### Prompt A
From the bullet-casting post below, extract the passage verbatim, beginning at the words "Last week a" and ending after the words "to the top.".
### Prompt B
Extend the forum post about casting boolits with the new six-cavity Lee mold, continuing from where it stops.

### Provided text
Last week a new mould arrived on the brown truck, the Lee 6 cavity 401tl-175-SW (if I recall the descriptor correctly). Very nice mold that needed very little correction proir to use (relieved the edge of the spru cutter slightly). Casting with lead plus 2% tin and 4% atimony and probably a scant trace of arsinic I got the 20# Lee pot up to its, full temperature, then backed it off to setting #6 and went for cup of Joe before casting. Returned and took a temp reading of 620F and mold was too hot at 750F, but air cooled quickly as I lubed the pins and final fluxed and added my kitty litter to the top.

The mold cast really well, but I was getting some faint wrinkles on the preliminary drops on a few boolits, but not specific to any given cavity. I started keeping boolits after about 6 fills and had to pick-out a cull or two on many drops. I experimented with bottom pour rate and angle and spru volume, no real improvement. I jacked the heat up to 700F (almost wide open) and got perfect boolits every time. They are frosty again, but I kinda like frosty. So, I am a bad boy. I tried to do right, but my old ways got the best of me. I may be losing tin though; what do ya think?

My casting time to depleat the 20# pot is not very long with even just one 6 cavity mold, so is there really enough time to lose much tin? My clay based oil dry or kitty litter covering the top might isolate the hot alloy from the air anyway; NO, YES?

### Data section
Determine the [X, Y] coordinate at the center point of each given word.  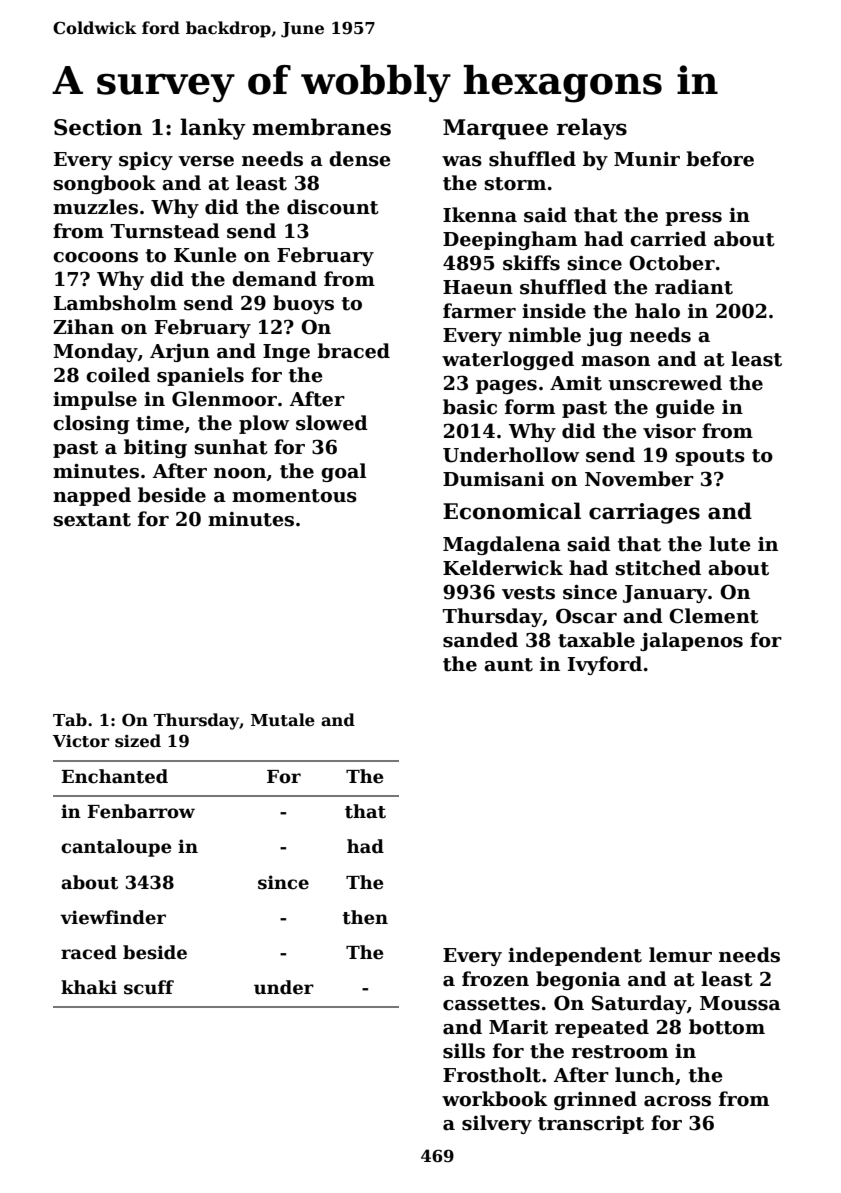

### Task answer A
Last week a new mould arrived on the brown truck, the Lee 6 cavity 401tl-175-SW (if I recall the descriptor correctly). Very nice mold that needed very little correction proir to use (relieved the edge of the spru cutter slightly). Casting with lead plus 2% tin and 4% atimony and probably a scant trace of arsinic I got the 20# Lee pot up to its, full temperature, then backed it off to setting #6 and went for cup of Joe before casting. Returned and took a temp reading of 620F and mold was too hot at 750F, but air cooled quickly as I lubed the pins and final fluxed and added my kitty litter to the top.

### Task answer B
I may try to be good again someday, honest I may.

prs

rbertalotto
05-02-2011, 01:49 PM
Good questions.......I'd also like to hear the answers.

geargnasher
05-02-2011, 01:57 PM
The answer is very simple. THE MOULD WAS TOO COLD BECAUSE YOU WERE CASTING TOO SLOW.

Mould temperature is what controls boolit fillout and quality, NOT alloy temperature. Pouring overheated alloy into a mould that's too cold works sometimes, but is a band-aid at best.

Frosty boolits can be made from a 600 degree alloy if the mould is hot enough. Wrinkled, shiny boolits can come from a 900 degree alloy if the mould is too cool. Try it, you'll see what I mean. 96/4/2 is a perfect alloy to exemplify this.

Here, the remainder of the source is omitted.